To Be Afraid
Makes no difference the language, one does not need to go to a dictionary to understand the meaning of fear and “to be afraid”.
Nearly every horse/rider accident that I have witnessed has been the result of some measure of fear in the horse.
Suffice it to say, we all know that it is a bad feeling and one not welcome in our lives. Horses do not know it is a bad feeling to them in the same way the human knows. However, it is still a bad feeling to them that elicits very unpleasant responses. With fear, the horse always goes into self preservation mode. The extreme, running over a cliff to his own destruction or simply shutting down in a mental escape mode to avoid harm.
Since the horse always associates the movement with the feeling and how he feels determines the effectiveness of what we are trying to show him. If we do not help the horse get over his fear, in whatever way or place it may appear, we are feeding it.
Let me say that again. If we do not help the horse get over his fear, we are feeding it. And, there is always a price to be paid for not teaching him that he can let go of the fearful thought and find peace. That price may be immediate and drastic or chronic and take years to manifest.
We are a lot like the horse in regard to fear. If we cannot or will not deal with it there will eventually be undesirable ramifications in our lives. I do not intend to be simplistic here because fear is an extremely powerful and complex emotion in the human to deal with. But one well worth the effort to overcome no matter how long it takes. And it may take a good while for some.

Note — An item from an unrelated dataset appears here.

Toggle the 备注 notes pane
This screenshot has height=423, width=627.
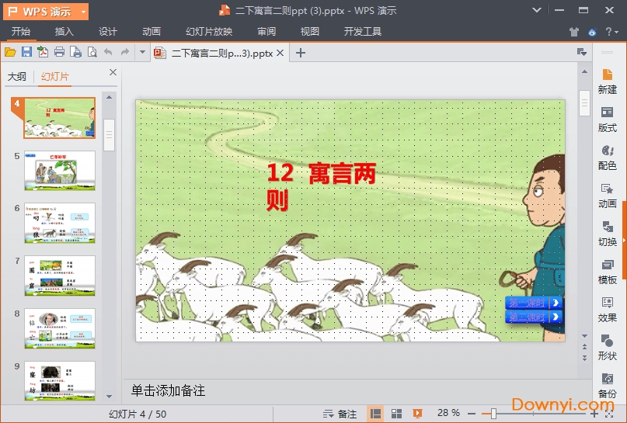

The horse on the other hand is fairly black and white. Either he is or he isn’t. It depends on the thought he hangs on to and the degree of tenacity he exhibits toward that thought. But, he can be taught with our help to let go of any thought and take another, that produces peace in his life. Hopefully, complete peace, within whatever process we are working with him. Unlike the human however, it does not take but a little while and some help from us to begin the process of finding peace through learning to let go of a thought. To ensure a lasting and ongoing peace for the horse a person must always be present and aware to help him on a moments notice.
Most any horse can be taught to let go of thought and take another relying on us for support if we know what and how to offer it. To put that process down in printed word would be next to impossible. It is something that needs to be demonstrated so that people can actually see the change in a horse.
If you are not helping your horse get over his fear, you are feeding it.